On a domain block based mechanism to mitigate DoS attacks on shared caches in asymmetric multiprocessing multi operating systems

Asymmetric multiprocessing (AMP) based multi-OSs are going to be established in future to enable parallel execution of different functionalities while fulfilling requirements for real-time, reliability, trustworthiness and security. Especially for in-car multimedia systems, also known as In-Vehicle Infotainment (IVI) systems, the composition of different OS-types onto a system-on-chip (SoC) offers a wide variety of advantages in embedded system development. However, the asymmetric paradigm, which implies the division and assignment of every hardware resource to OS-domains, is not applicable to every part of a system-on-chip (SoC). Caches are often shared between multiple processors on multi processor SoCs (MP-SoC).
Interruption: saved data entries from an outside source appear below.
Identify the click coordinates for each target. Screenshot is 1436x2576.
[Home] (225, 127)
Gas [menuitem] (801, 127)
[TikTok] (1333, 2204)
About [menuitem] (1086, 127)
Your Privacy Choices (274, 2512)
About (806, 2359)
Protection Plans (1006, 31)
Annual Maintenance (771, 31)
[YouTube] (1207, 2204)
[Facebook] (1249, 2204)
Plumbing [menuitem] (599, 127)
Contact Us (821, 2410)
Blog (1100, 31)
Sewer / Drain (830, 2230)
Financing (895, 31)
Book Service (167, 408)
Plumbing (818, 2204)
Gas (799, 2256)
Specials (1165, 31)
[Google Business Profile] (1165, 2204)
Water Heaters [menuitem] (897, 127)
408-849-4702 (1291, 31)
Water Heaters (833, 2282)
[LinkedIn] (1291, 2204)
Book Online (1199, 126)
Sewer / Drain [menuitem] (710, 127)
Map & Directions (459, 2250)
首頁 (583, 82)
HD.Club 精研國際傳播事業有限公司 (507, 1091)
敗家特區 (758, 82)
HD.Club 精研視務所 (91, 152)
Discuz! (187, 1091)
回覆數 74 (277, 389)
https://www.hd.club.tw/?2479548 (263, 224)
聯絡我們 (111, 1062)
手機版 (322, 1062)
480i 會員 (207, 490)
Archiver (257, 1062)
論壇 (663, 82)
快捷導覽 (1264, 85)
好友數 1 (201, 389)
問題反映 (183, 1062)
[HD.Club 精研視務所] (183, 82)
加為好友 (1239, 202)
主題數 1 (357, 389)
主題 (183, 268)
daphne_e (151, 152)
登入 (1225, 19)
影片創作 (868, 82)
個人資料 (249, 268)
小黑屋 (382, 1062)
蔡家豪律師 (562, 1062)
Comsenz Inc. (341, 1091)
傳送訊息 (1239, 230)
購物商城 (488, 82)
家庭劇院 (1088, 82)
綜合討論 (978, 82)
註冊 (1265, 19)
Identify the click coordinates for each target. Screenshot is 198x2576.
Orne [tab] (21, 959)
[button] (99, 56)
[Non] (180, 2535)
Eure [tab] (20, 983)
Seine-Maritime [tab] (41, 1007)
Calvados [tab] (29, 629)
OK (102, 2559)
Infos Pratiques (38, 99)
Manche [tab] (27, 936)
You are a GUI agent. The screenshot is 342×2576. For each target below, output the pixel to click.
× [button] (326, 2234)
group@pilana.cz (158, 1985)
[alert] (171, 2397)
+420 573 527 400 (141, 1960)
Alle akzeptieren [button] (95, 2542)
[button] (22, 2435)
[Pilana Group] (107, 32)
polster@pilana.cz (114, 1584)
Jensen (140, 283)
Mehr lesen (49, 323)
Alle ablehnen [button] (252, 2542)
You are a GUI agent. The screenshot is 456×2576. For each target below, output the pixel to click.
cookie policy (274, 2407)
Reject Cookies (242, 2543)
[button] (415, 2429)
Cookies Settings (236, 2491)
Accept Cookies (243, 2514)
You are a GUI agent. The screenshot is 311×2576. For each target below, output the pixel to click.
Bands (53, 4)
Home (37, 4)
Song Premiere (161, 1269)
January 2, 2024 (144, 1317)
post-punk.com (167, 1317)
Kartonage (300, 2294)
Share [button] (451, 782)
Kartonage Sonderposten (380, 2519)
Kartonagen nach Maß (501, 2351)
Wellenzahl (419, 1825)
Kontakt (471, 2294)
According to their association to the main memory, OSs running on the processor cores are naturally vulnerable to DoS attacks. An adversary who has compromised one of the OS-domains is able to attack an arbitrary memory location of a co-OS-domain. This introduces performance degradations on victim´s memory accesses. In this work a method is proposed which prohibits the surface for interference, introduced by the association of cache and main memory. Therefore, the contribution of this article is twofold. It introduces an attack vector, by deriving an algorithm from the cache way associativity, to affect the co-OSs running on the same platform. Using this vector it is shown that the mapping of contiguous memory blocks intensifies the effect. Subsequently, a memory mapping method is proposed which mitigates the interference effects of cache coherence. The approach is evaluated by a proof-of-concept implementation, which illustrates the performance impact of the attack and the countermeasure, respectively. The method enables a more reliable implementation of AMP-based multi-OSs on MP-SoCs using shared caches without the need to modify the hardware layout.